_WHAT THIS TASK INVOLVES_: What you should end up with is an exact copy of the lines from the one holding "Task: Collapse the 收款服务 sidebar section" through the last line of the entries below, both included, and nothing else; leave every picture out.

-- Opening Marker --

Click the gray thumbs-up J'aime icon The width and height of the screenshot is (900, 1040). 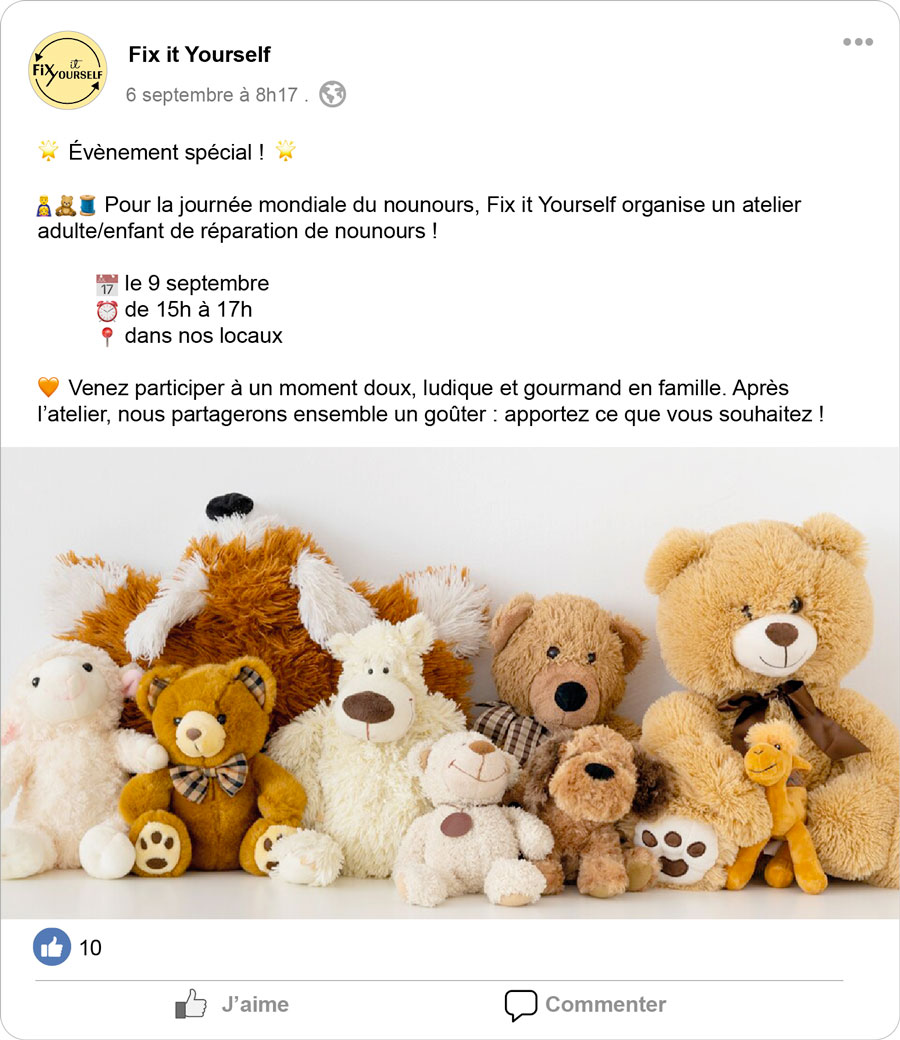pyautogui.click(x=190, y=1004)
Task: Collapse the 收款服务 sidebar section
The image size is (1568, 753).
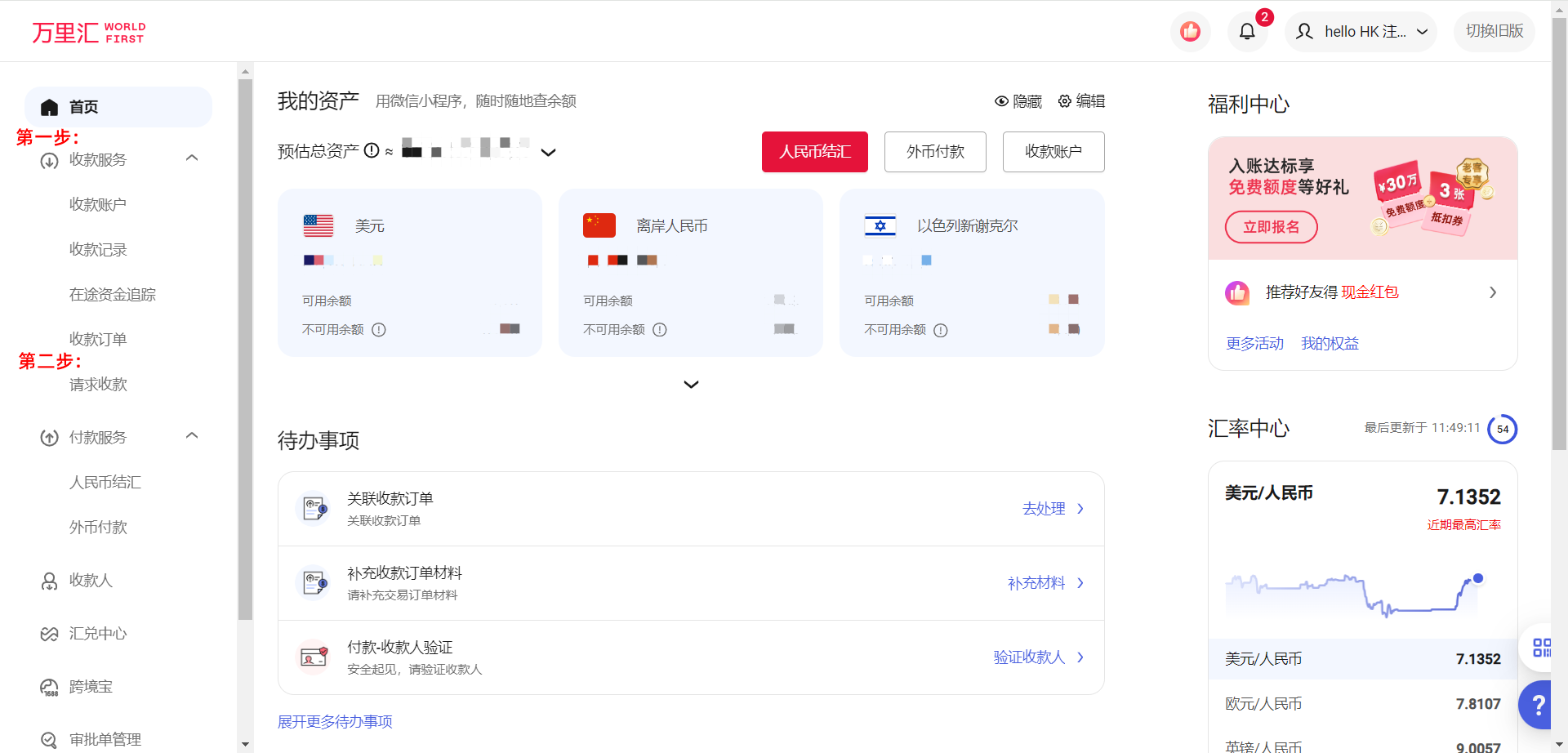Action: click(192, 158)
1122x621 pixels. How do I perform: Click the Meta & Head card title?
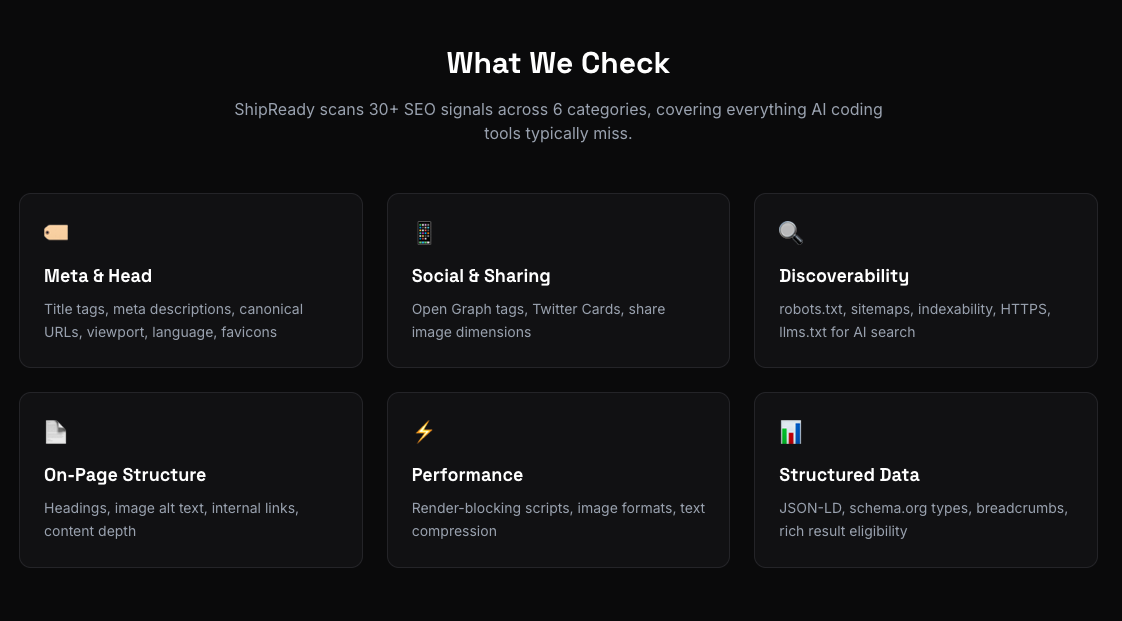(x=98, y=276)
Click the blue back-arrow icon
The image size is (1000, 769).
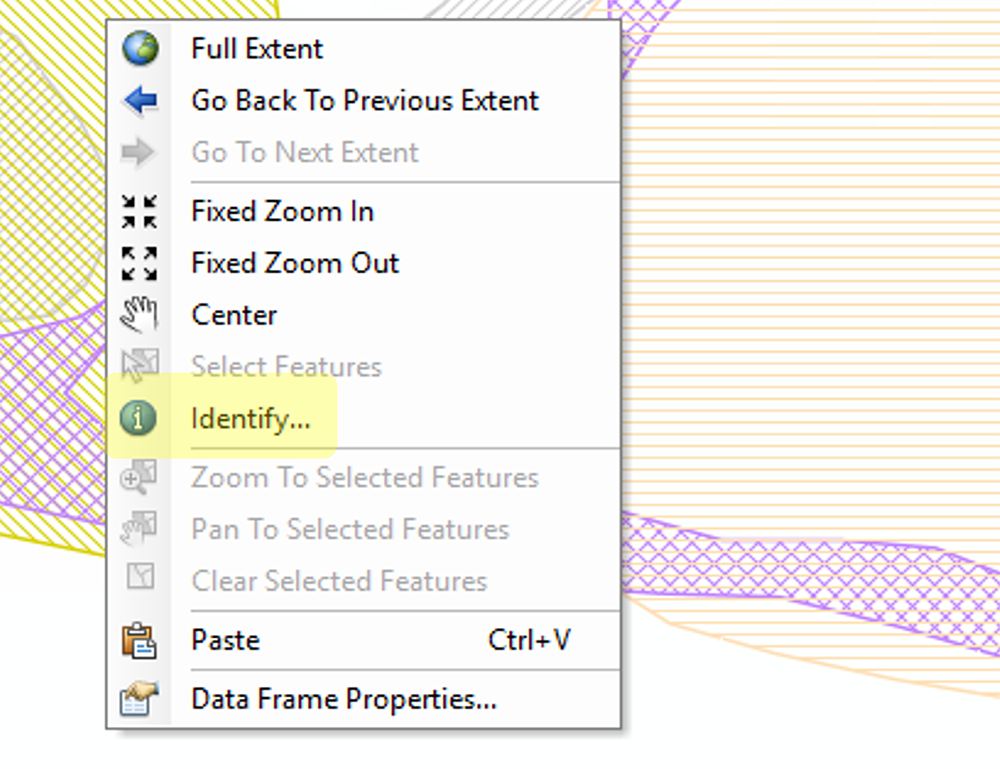coord(140,100)

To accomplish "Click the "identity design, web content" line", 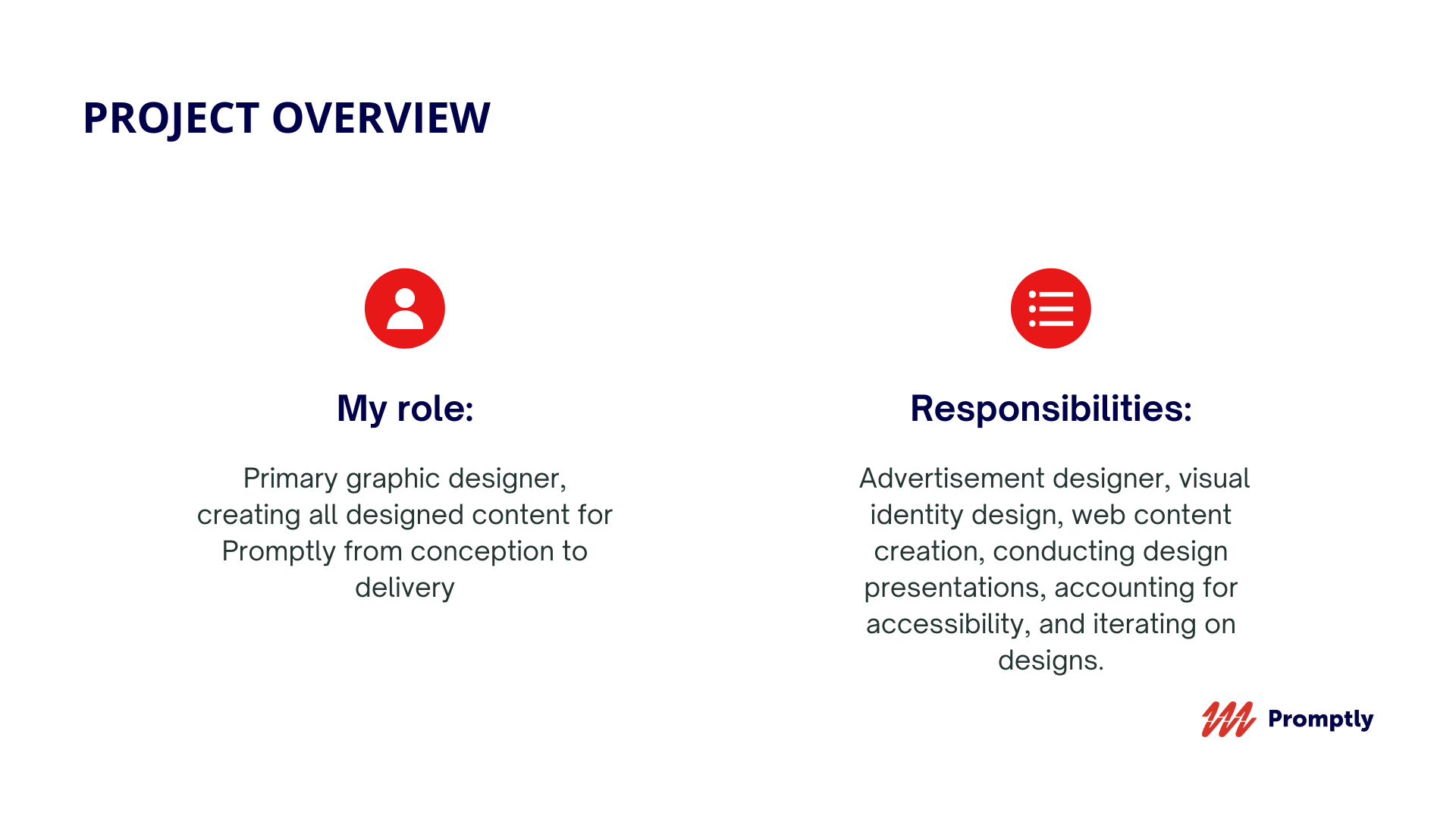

-- Closing Marker --

_THE COMPLETED TASK_:
Task: Collapse the 收款服务 sidebar section
The image size is (1568, 753).
Action: click(192, 158)
1122x621 pixels. How do I perform: Click the Meta & Head card title?
(x=98, y=276)
Click the blue back-arrow icon
The image size is (1000, 769).
coord(140,100)

To accomplish "Click the "identity design, web content" line", 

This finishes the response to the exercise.